Myth #7: GL Covers Third-party Accident Injuries Involving Business Vehicles
When a separate policy offers coverage for a specific incident, you will generally find a corresponding exclusion in your GL policy’s coverage.
Case in point: auto accidents involving your business vehicles.
Sure, general liability offers coverage against claims for injuries or property damage to another person as a result of your business activities. But if someone is injured and their car is damaged because one of your delivery drivers ran a red light while delivering floral arrangements, those third-party claims should be covered by your commercial auto policy instead.
Myth #8: My GL Policy Won’t Cover Subcontractors/ Independent Contractors (and their Work)
Businesses who use subcontractors or independent contractors to get the job done can rest easy; your GL policy protects your business if you are found liable for the negligent actions or work of independent contractors and subcontractors you hire.
Many professionals who regularly use subcontractors/ independent contractors will request that the contractor carry adequate liability insurance of their own, however, as well as asking to be added to the contractor’s policy as a named insured to ensure their protection against contractor liabilities. It’s never a bad idea to be sure that you’ve got as much liability protection possible when your business name, reputation, and assets are on the line.
Myth #9: GL Covers Cybercrime and Data Theft
You would be hard-pressed to find a single business operating today that doesn’t rely on technology in some way. From smart-devices to software programs, business email and more -- your business could be at risk for cyber crimes such as data breaches and personal information theft.
If a business laptop is lost or stolen, hackers obtain customer credit card numbers or other sensitive information, or a computer virus leads to a loss of electronic data, your general liability insurance typically won’t cover the incident.
To fully protect your business from the ramifications of these type of incidents, you’ll want to add a Cyber Liability policy to your existing business insurance coverage.
Myth #10: It’s a Covered Loss, So it Won’t Cost Me a Dime
General liability will go a long way to protect your business assets from the costs of covered claims and lawsuits. But that doesn’t mean your business won’t have to pay anything if a claim does occur.

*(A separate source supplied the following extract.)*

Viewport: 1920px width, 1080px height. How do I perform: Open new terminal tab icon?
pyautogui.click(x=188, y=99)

Your liability policy typically includes a deductible amount, which is generally written as either “per occurrence” or “per claim.” That’s the amount your business is responsible for before your insurance pays the difference, up to your policy limits. (Be sure you understand your policy: there could be multiple claims for a single occurrence, meaning you could pay a per claim deductible multiple times for one single incident.)
Your policy limit is the maximum amount your policy will pay after you’ve paid your deductible. But if you are facing a claim which exceeds your liability policy limit, your business would be responsible for the difference. For example, let’s say you manufacture a product which happens to catch fire while charging, and the fire destroys an entire building. The total cost of the claim is $2M. Your policy limit, however, is $500,000. Not only will you pay your deductible, you are also responsible for the $1.5M over your policy limit.

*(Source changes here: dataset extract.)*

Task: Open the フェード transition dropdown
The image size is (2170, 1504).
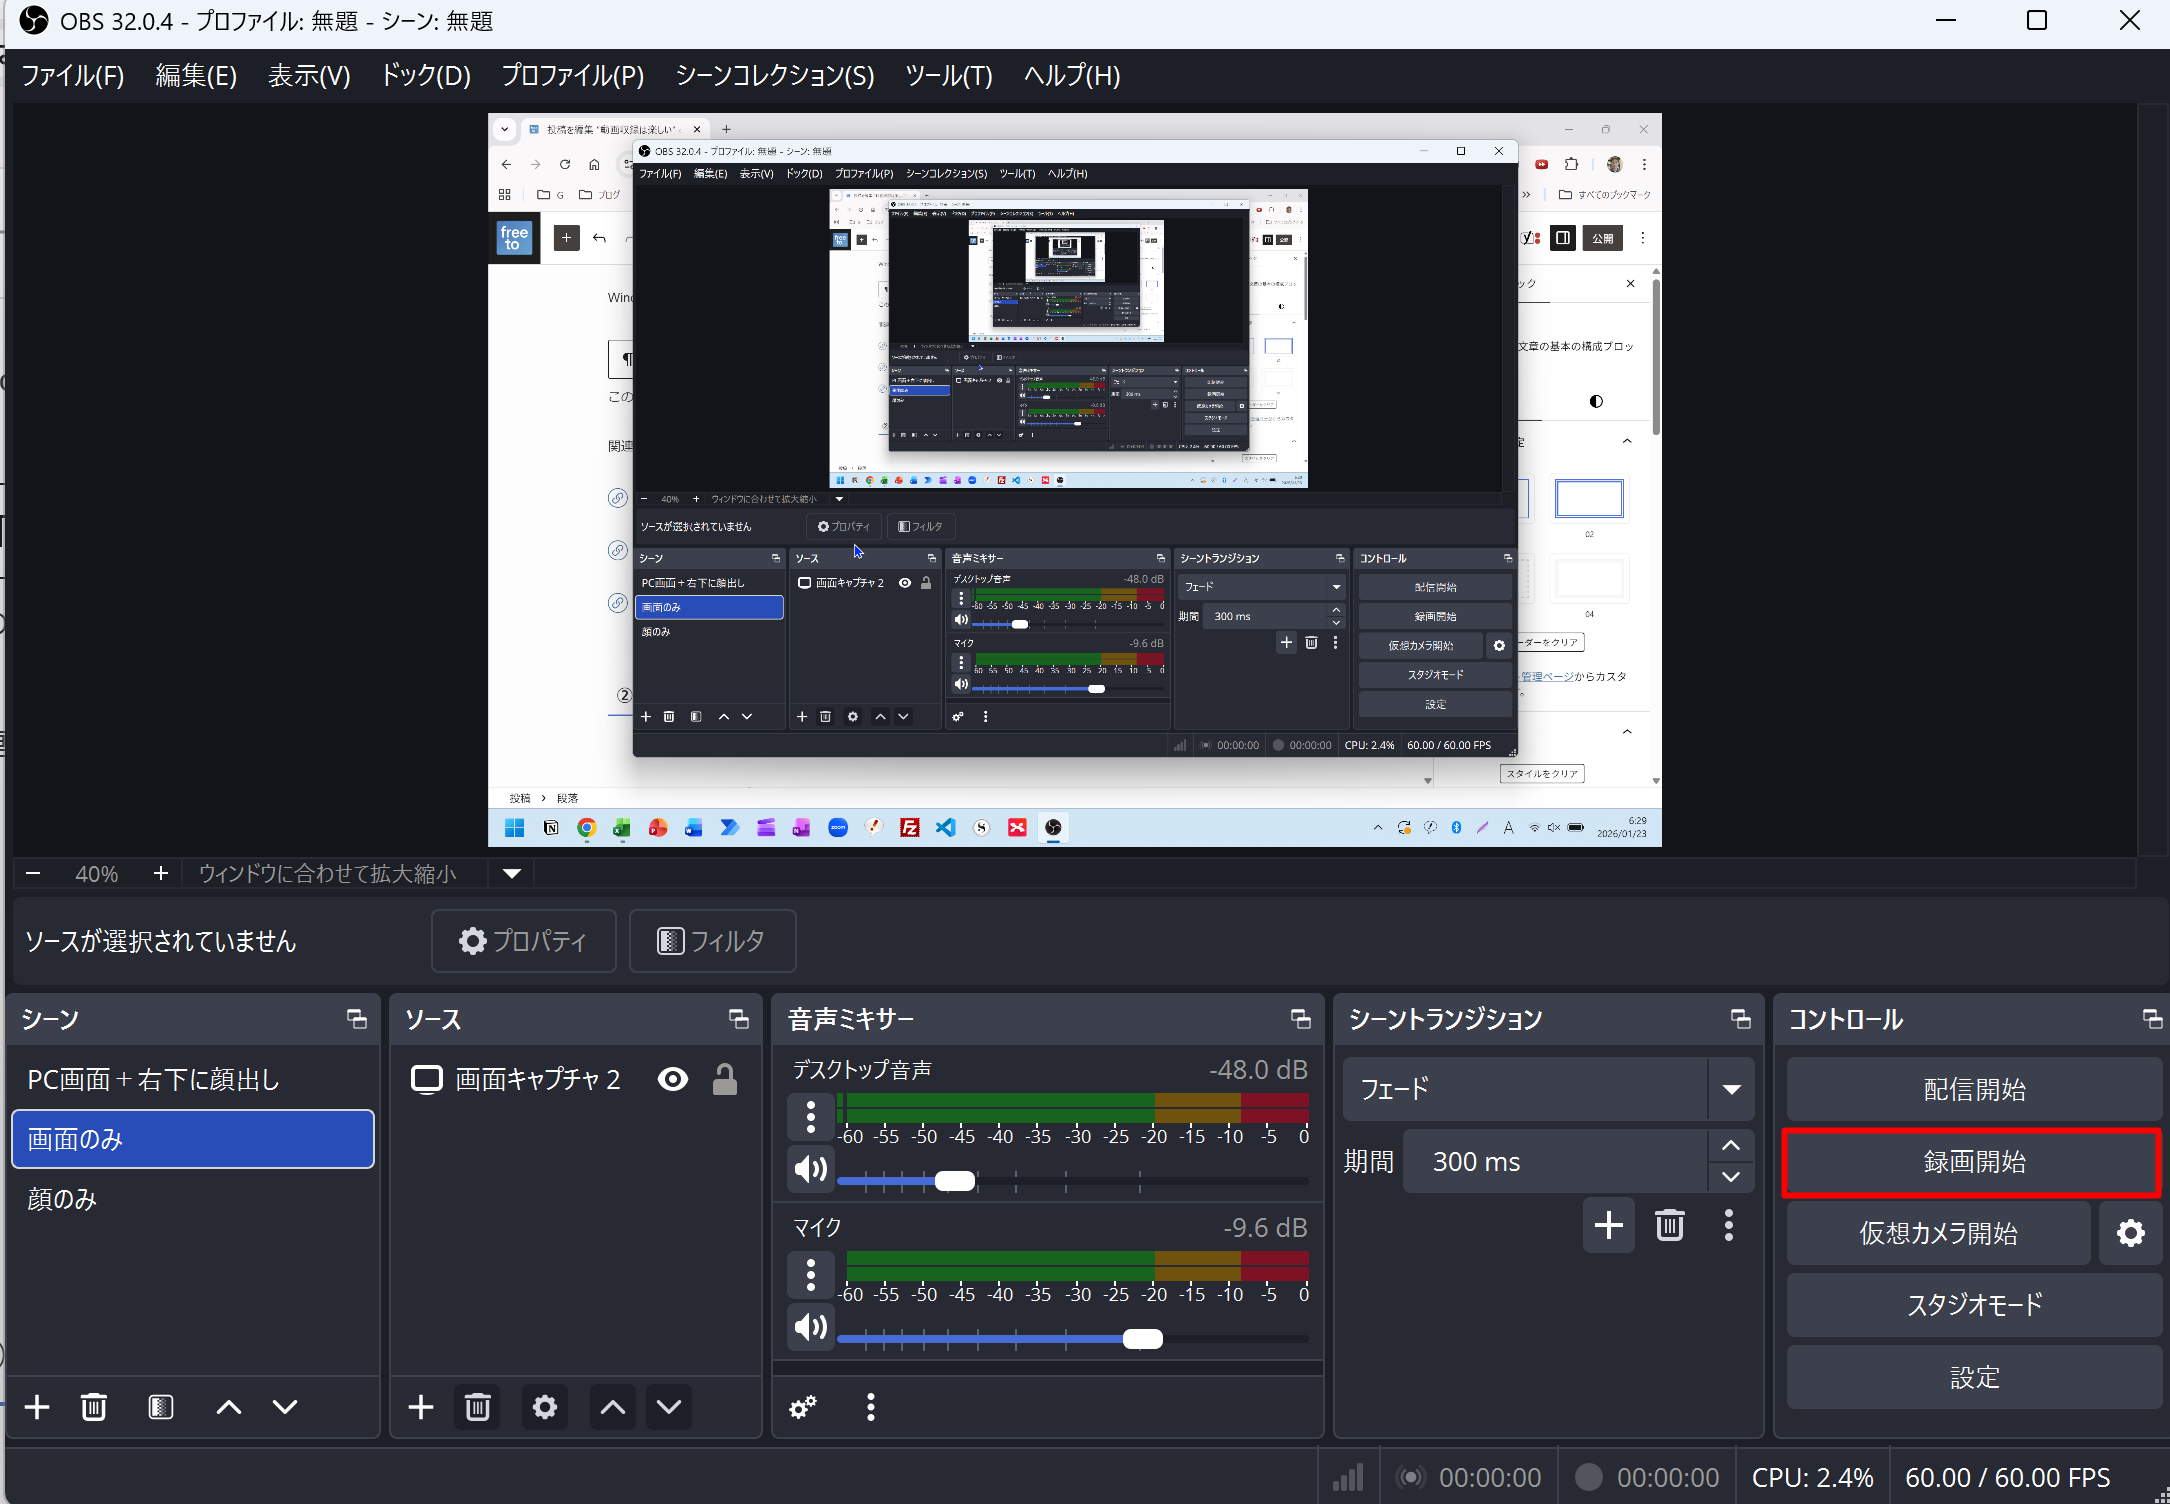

Be sure you’ve chosen deductible and policy limits that your business is comfortable with, and that make sense for your potential losses in the event of a claim. If you want to extend the coverage limits of multiple business policies, you may want to explore the benefits of umbrella insurance with your insurance professional.
Don’t be fooled by misconceptions, myths, and legends surrounding liability insurance. Yes, your business most likely needs it. No, you’re never too small to have it. And no, it doesn’t cover everything. Understanding this crucial coverage is important so you can protect your business assets from the risks you face as you operate. Because when you’re in business, knowledge is definitely power.